What a curious yet interesting malt! Absolutely marvelous on the nose, it was a bit odd on the palate. However many were quite taken with it. 

Sometimes we have certain prejudices – I will admit that Jura just hasn’t been my kind of distillery dram. This is exactly why I thought – time to test if THIS would be the expression that changes my mind! Spoiler alert – it wasn’t!

Jura “Anam na-h Alba” 9 year (19 Oct 20009 – 08 Apr 2019) Bourbon Hogshead Cask No 700993 58.1%

  • Nose – VERY maritime, lots of fresh sea spray, some waxy elements, forest
  • Palate – The prick of a cask strength, direct with no depth
  • Finish – Some spice and that’s it 

Overall it did not impress and reminded me why I’m not such a Jura fan. 

After our recent reminder that Glenmorangie IS much more my style, I was curious to try one of their NAS expressions.

Glenmorangie Midwinter Night’s Dram 43%

  • Nose – Exactly as expected – a lovely light sherry dram, some orange joined by plum cake, with some nutty notes too
  • Palate – Soft, sweet, and creamy milk chocolate
  • Finish – A light spice with some ginger

It wasn’t a “stand-out” dram, instead just a proper palate pleaser. A nice transition from the disappointing Jura to even more interesting drams to come.

[Records of locating words and elements]
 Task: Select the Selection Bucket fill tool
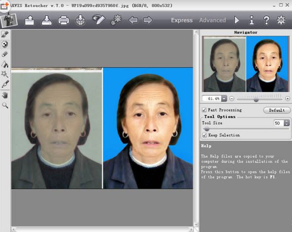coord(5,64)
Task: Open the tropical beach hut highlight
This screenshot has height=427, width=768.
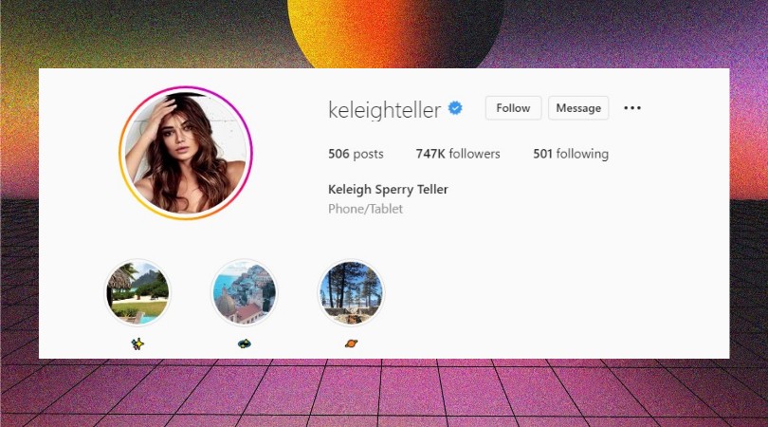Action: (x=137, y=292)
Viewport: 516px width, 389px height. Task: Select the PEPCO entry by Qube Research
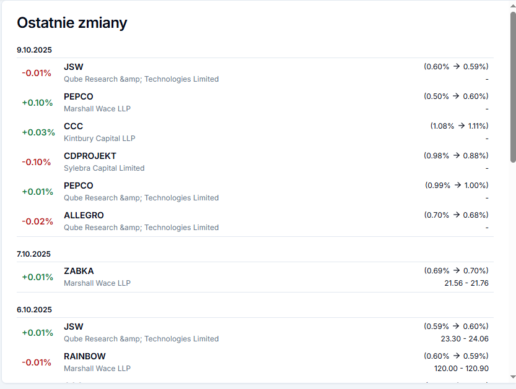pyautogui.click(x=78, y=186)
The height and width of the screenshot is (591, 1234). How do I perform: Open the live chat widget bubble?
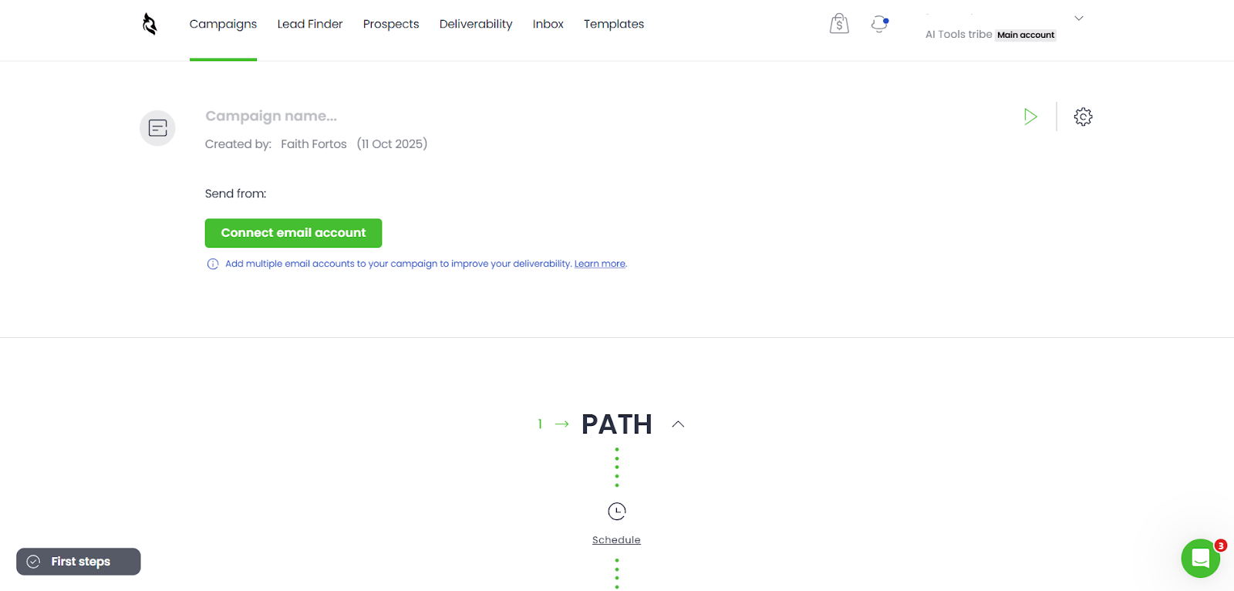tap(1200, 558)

## [Work instructions]
A) According to the whisky tasting notes, what is the alcohol strength of the Glenmorangie Midwinter Night's Dram?
B) Pick up the whisky tasting notes after their final sentence and carry them forward.

## [Responses per task]
A) 43%

B)
What more do we know? It was 1st released as a Limited Edition in 2015 and again for Christmas 2017, using Bourbon and Oloroso casks, partially finished in PX Sherry casks. 

My tasting companions were raving about the Edradour – so I simply had to join their experience! Edradour is known as a small distillery, devoted to traditional methods and producing some mighty fine results with some firm fans out there. 

Edradour 2007 18 year Cask Strength (Nov 2007 / Jan 2021) 59.2% 1,362 Bottles

  • Nose – Light fruit, loads of ripe plums, blossoms, honey, vanilla, shortbread, lemon sponge cake, 
  • Palate – Starts with a nice spice, some fruits – even tropical like papaya, waxy, red currents, nuts, a truly lovely balance, smooth
  • Finish – Light cinnamon and ginger, very soft and comforting til the end

This is one beautiful whisky – restrained and elegant. Well worth trying – classic and quality hand-in-hand. My scribbles also described this as a “snuggly whisky” which cues up a comfort dram. Fabulous!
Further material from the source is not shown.